# Prepare Evaluation Dataset

Source: https://docs.ragas.io/en/latest/getstarted/rag_testset_generation/#choose-your-llm

## Install Dependencies

In [None]:
%pip install ragas
%pip install unstructured
%pip install unstructured[pdf]
%pip install unstructured[docx]
%pip install 'langchain-openai>=0.2.1,<0.3.0'
%pip install 'tiktoken>=0.7.0,<0.8.0'

## Load Azure configurations

You always need to run this!

In [13]:
from dotenv import load_dotenv
import os
from pathlib import Path

azure_openai_endpoint = os.getenv("AZURE_OPENAI_ENDPOINT")
azure_openai_key = os.getenv("AZURE_OPENAI_API_KEY")
azure_openai_deployment = os.getenv("AZURE_OPENAI_CHAT_DEPLOYMENT_NAME")
azure_openai_embeddings_deployment = os.getenv("AZURE_OPENAI_EMBEDDINGS_DEPLOYMENT")
azure_openai_api_version = os.getenv("AZURE_OPENAI_API_VERSION")
azure_search_service_endpoint = os.getenv("AZURE_SEARCH_SERVICE_ENDPOINT")
azure_search_service_admin_key = os.getenv("AZURE_SEARCH_ADMIN_KEY")
azure_search_service_index_name = os.getenv("AZURE_SEARCH_INDEX_NAME")
embedding_endpoint =  os.getenv("EMBEDDING_ENDPOINT_URL")

## Load Documents

Note: I had an error loading to files first time so I had to run this in the github codespaces terminal:
- sudo apt-get update
- sudo apt-get install -y libgl1-mesa-glx

In [4]:
from langchain_community.document_loaders import DirectoryLoader

path = "../data/hikingproducts/dataset"
loader = DirectoryLoader(path, glob="**/*.pdf")
docs = loader.load()

  from .autonotebook import tqdm as notebook_tqdm


## Prepare Language Model

In [8]:
from langchain_openai import AzureChatOpenAI
from langchain_openai import AzureOpenAIEmbeddings
from ragas.llms import LangchainLLMWrapper
from ragas.embeddings import LangchainEmbeddingsWrapper

generator_llm = LangchainLLMWrapper(AzureChatOpenAI(
    openai_api_version=azure_openai_api_version,
    azure_endpoint=azure_openai_endpoint,
    azure_deployment=azure_openai_deployment,
    model=azure_openai_deployment,
    validate_base_url=False,
    api_key=azure_openai_key
))

# init the embeddings for answer_relevancy, answer_correctness and answer_similarity
generator_embeddings = LangchainEmbeddingsWrapper(AzureOpenAIEmbeddings(
    openai_api_version=azure_openai_api_version,
    azure_endpoint=azure_openai_endpoint,
    azure_deployment=azure_openai_embeddings_deployment,
    model=azure_openai_embeddings_deployment,
    api_key=azure_openai_key
))

## Generate the Test Set

In [9]:
from ragas.testset import TestsetGenerator

generator = TestsetGenerator(llm=generator_llm, embedding_model=generator_embeddings)
dataset = generator.generate_with_langchain_docs(docs, testset_size=10)

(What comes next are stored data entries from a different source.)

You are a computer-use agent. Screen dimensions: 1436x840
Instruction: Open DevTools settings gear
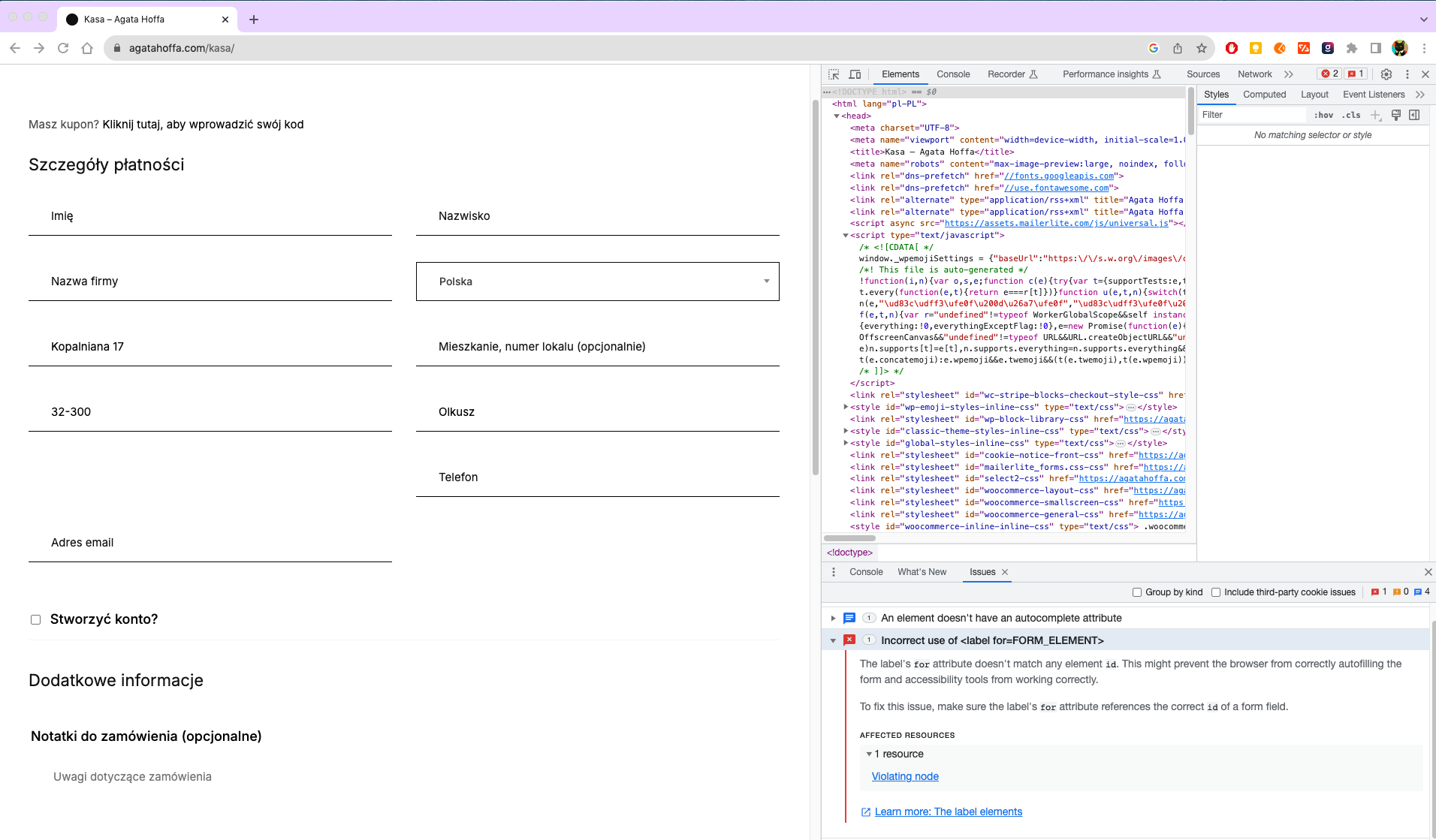[x=1386, y=74]
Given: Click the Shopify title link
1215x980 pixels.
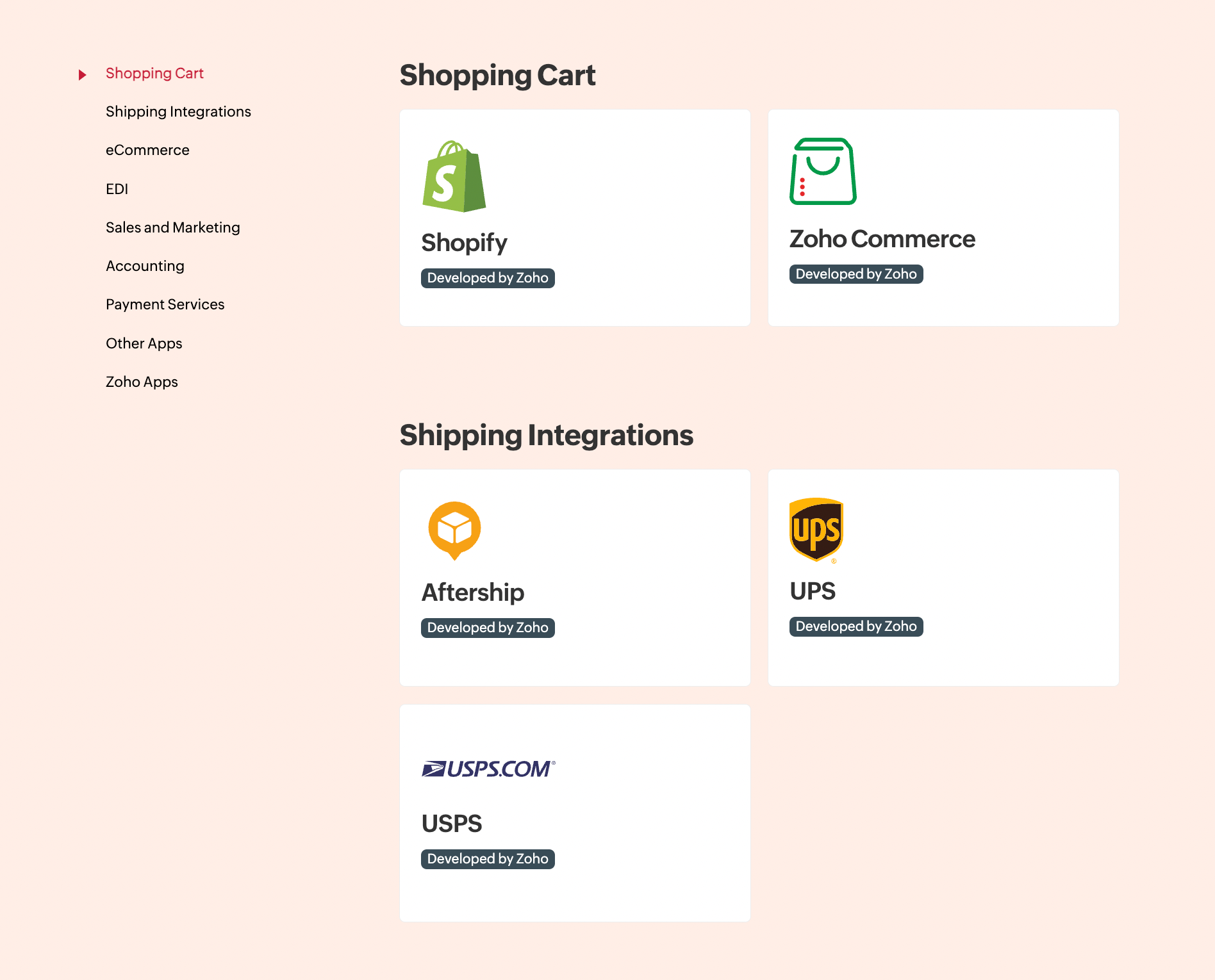Looking at the screenshot, I should tap(464, 243).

Generating personas: 100%|██████████| 3/3 [00:01<00:00,  2.94it/s]                                             
Generating Scenarios: 100%|██████████| 3/3 [00:10<00:00,  3.62s/it]
Generating Samples: 100%|██████████| 12/12 [00:04<00:00,  2.78it/s]


## Save just the query and ground truth to a JSONL file for evaluation

In [14]:
import pandas as pd

# Create DataFrame
df = dataset.to_pandas()

# Create a new DataFrame for EvalCollection
eval_collection = pd.DataFrame(columns=['query', 'response', 'context', 'ground_truth'])

# Populate the new DataFrame
eval_collection['query'] = df['user_input']
eval_collection['ground_truth'] = df['reference']
eval_collection['response'] = ''
eval_collection['context'] = ''

# Save the DataFrame as a JSONL file
eval_collection.to_json('../data/hikingproducts/evaluation/hikingproductseval.jsonl', orient='records', lines=True)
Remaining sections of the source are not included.